Ever noticed how the food lifestyle bloggers share on their sites and in their social media streams makes your mouth water? I could have just finished a hearty meal and I’ll still find myself salivating over their photos.
Curious how you can create a feed that leaves your fans drooling? In the first of a series of posts, we share some of our favorite tips from a few of our Alt Summit Design Camp instructors on which equipment to choose and how to prep your table before you start playing with your food.
- Shoot with a portrait lens when possible for compression of scene to get the background to drop out. Nicole of Nicole’s Classes uses two lenses: an 85mm lens with full frame camera for her primary lens and a 24-70mm lens for overhead shots.
- To see if you’ve gotten your shot right, tether your camera to your laptop like William and Susan Brinson of The House of Brinson. When shooting tethered use a jerk stopper. If you trip on the tether without a jerk stopper, you’ll break the connection and your camera will no longer be able to connect. With Canon this is about a $500 repair whereas a Jerk Stopper costs between $19 to $25.
- Consider where your light source is coming from and adjust. Use windows opposite of full sun steaming in — North or South exposure — for indirect light. Use this trick from Candice of Handmade Moodto determine if your light is too harsh: if you can see the edge of your window in the shadow, move your set up. Subtract (black foam core) or add (white foam core) light based on what you want to convey. Avoid shooting with your subject front lit (light source is directly in front of your food). Side light shows shape, dimension, and form of your subject. Darker shadows can be used to make a setting more romantic or dreamy. Backlight creates a more dreamy, romantic setting; expose for shadows on the subject.

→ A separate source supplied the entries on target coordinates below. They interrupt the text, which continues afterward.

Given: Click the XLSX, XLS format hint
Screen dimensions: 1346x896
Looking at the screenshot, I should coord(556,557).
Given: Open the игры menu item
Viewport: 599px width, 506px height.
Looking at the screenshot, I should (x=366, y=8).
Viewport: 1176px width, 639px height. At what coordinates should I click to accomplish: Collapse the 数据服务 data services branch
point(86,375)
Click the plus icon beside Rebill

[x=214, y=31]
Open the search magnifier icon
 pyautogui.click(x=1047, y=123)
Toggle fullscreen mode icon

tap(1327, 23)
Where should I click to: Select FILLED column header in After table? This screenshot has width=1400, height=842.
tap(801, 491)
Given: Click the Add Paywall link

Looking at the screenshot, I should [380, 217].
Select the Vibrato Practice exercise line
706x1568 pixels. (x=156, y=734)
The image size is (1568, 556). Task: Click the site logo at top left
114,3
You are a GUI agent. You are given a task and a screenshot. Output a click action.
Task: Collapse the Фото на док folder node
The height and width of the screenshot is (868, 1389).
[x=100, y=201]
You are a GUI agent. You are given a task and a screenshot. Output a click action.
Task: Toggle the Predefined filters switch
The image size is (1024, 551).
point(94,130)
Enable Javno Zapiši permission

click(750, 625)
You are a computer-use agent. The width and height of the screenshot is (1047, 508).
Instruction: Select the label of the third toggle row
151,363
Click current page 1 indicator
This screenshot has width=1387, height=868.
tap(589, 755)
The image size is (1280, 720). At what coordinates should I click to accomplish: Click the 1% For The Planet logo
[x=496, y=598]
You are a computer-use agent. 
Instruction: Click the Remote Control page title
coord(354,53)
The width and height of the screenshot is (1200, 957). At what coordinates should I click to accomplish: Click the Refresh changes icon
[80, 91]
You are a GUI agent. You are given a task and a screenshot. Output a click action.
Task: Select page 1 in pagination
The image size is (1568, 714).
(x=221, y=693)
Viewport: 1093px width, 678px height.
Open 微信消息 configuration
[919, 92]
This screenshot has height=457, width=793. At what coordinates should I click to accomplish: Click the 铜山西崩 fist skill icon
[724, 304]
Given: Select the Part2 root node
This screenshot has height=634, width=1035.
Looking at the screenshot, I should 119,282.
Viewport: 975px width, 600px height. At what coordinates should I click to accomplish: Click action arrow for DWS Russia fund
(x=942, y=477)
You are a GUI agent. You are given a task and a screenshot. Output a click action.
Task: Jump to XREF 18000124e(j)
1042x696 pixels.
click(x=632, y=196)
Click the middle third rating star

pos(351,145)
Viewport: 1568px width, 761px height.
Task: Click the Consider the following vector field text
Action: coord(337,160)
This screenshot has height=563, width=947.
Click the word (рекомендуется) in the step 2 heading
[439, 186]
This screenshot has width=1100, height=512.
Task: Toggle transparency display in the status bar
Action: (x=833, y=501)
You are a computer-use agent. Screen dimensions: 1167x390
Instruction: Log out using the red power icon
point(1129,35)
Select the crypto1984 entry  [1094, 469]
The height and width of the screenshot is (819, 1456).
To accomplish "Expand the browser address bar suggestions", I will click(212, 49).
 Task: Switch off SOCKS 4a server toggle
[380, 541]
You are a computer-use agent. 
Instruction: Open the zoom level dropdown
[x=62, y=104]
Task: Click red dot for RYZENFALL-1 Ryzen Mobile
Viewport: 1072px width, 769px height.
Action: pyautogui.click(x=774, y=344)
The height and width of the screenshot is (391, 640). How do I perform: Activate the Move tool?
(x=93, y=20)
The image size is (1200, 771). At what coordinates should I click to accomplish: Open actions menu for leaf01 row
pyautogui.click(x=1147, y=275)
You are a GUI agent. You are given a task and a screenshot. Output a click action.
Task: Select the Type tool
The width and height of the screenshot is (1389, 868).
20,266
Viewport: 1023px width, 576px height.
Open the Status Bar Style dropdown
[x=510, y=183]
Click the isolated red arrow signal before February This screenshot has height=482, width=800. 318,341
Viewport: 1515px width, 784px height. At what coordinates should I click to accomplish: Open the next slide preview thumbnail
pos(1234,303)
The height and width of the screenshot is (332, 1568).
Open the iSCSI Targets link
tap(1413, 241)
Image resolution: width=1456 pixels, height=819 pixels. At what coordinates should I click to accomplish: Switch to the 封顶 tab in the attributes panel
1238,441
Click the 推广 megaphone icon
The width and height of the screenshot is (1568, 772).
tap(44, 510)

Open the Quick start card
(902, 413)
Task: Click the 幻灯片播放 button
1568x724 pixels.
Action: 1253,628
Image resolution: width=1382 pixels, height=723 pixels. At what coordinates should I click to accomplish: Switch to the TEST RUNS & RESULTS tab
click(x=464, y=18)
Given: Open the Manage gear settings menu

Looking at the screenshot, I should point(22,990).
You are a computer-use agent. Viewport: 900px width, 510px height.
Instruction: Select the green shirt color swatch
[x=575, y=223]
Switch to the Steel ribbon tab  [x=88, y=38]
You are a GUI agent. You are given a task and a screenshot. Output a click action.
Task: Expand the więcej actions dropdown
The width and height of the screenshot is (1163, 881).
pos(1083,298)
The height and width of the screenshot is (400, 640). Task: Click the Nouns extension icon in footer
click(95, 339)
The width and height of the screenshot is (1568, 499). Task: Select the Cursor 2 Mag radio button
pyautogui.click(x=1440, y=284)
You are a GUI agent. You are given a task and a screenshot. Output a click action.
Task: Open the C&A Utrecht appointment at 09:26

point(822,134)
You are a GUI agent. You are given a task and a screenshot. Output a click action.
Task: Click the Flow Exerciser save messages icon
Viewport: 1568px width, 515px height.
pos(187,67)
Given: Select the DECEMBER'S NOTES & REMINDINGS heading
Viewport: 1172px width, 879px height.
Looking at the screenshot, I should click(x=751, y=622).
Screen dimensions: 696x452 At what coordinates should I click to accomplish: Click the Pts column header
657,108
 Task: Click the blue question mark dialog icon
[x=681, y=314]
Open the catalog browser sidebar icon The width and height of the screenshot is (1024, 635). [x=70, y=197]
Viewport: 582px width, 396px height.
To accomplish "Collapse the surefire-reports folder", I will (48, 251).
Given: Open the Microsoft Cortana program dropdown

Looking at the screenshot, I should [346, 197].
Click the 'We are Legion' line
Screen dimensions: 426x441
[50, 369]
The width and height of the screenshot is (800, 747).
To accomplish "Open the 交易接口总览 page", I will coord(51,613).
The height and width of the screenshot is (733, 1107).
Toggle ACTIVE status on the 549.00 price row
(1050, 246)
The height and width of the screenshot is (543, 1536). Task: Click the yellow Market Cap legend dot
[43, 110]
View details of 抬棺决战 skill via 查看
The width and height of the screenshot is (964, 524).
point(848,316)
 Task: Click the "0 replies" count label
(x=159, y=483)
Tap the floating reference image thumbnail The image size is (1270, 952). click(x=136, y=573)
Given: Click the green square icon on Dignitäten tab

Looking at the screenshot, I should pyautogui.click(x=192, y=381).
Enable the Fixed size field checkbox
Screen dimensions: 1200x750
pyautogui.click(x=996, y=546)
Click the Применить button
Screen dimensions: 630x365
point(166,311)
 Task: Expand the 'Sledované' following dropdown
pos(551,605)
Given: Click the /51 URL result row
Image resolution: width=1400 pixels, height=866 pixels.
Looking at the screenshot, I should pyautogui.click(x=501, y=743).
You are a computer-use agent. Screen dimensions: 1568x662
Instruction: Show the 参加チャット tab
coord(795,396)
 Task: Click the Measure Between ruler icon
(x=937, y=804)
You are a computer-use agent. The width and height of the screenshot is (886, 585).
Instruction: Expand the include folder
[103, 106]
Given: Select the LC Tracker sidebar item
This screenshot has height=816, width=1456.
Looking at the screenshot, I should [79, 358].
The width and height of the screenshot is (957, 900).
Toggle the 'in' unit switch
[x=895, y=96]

- Avoid specular light. (The highlights that appear on shiny or reflective surfaces are specular light. The light is being bounced from the surface directly into your camera lens.) Some common places you’ll find this happening are on polished silverware and glazed pottery or china. Nicole recommended a couple of tricks: turning or removing the silverware; replacing polished silverware with an antique (tarnished) piece or applying adhesive spray mount; and using stoneware with a matte finish or applying adhesive spray mount to the surface.
- Use grey cards to set your white balance. Be sure that you have one light source—all natural or all artificial. Use the eyedropper functionality to fix between control shot with grey card and rest of images. If you primary light source is natural light, double check that you’ve turned off any overhead lights (tungsten).
- Level your surface. You want to avoid distortion and inconsistency between frames (especially when shooting a how to where only some of the components change from step to step).
- Choose neutrals when picking props and linens.Ginny Branch say when you do, your food will pop.
- Secure your backdrops into place. You can use clamps but your foam core may move somewhat. Another option Candice of recommends is placing your foam core into a set of two frog pins (found in the floral supply area of Michael’s). When using frog pins, be careful as they are very sharp.
- Set up your shot before you start playing with your food. You don’t want your garnish to sink into your soup. A trick Nicole recommends for keeping croutons or other ingredients that absorb liquid or weigh more than your soup from sinking is to put marbles in the bottom of your bowl.
- Choose your camera angle based on what you want to highlight. To make your food look three-dimensional on the screen (or paper), position your camera a little higher than the subject. If you want to highlight volume, shoot at or slightly below (and up towards) your subject. If you want to emphasize shapes, shoot overhead; be sure to shoot with a tripod so that the camera lens is parallel to your tabletop.